+++ Text excerpt +++

Reputation: 5595
I'm trying to map a function across a JavaRDD in spark, and I keep getting NotSerializableError
on the map
call.
public class SparkPrunedSet extends AbstractSparkSet {
private final ColumnPruner pruner;
public SparkPrunedSet(@JsonProperty("parent") SparkSet parent, @JsonProperty("pruner") ColumnPruner pruner) {
super(parent);
this.pruner = pruner;
}
public JavaRDD<Record> getRdd(SparkContext context) {
JavaRDD<Record> rdd = getParent().getRdd(context);
Function<Record, Record> mappingFunction = makeRecordTransformer(pruner);
//The line below throws the error
JavaRDD<Record> mappedRdd = rdd.map(mappingFunction);
return mappedRdd;
}
private Function<Record, Record> makeRecordTransformer() {
return new Function<Record, Record>() {
private static final long serialVersionUID = 1L;
@Override
public Record call(Record record) throws Exception {
// Obviously i'd like to do something more useful in here, but this is enough
// to throw the error
return record;
}
};
}
}
When it runs, I get: java.io.NotSerializableException: com.package.SparkPrunedSet
Record
is an interface that implements serializable, and MapRecord
is an implementation of it. Similar code to this exists and works in the codebase, except it's using rdd.filter
instead. I've read through most of the other stack overflow entries on this, and none of them seem to help. I thought it might have to do with troubles serializing SparkPrunedSet
(although I don't understand why it would even need to do this), so I set all of the fields on it to transient
, but that didn't help either. Does anyone have any ideas?

+++

* Jobs *
**A)** In the forum post about the Spark serialization error, why did the poster mark every field on SparkPrunedSet as transient? Answer in one to three sentences.
**B)** Carry on the forum thread about the Spark NotSerializableException from the point where the post ends.

+++ Data supplied +++

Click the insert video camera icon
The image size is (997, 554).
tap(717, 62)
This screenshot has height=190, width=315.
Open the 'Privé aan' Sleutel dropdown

+++

* Per-task outputs *
**A)** The poster suspected the error might come from trouble serializing SparkPrunedSet, even though they didn't understand why that class would need to be serialized. Making its fields transient was an attempt to address that, but it didn't help.

**B)**
Upvotes: 0
Views: 327
Reputation: 34628
The Function
you are creating for the transformation is, in fact, an (anonymous) inner class of SparkPrunedSet
. Therefore every instance of that function has an implicit reference to the SparkPrunedSet
object that created it.
Therefore, serialization of it will require serialization of SparkPrunedSet
.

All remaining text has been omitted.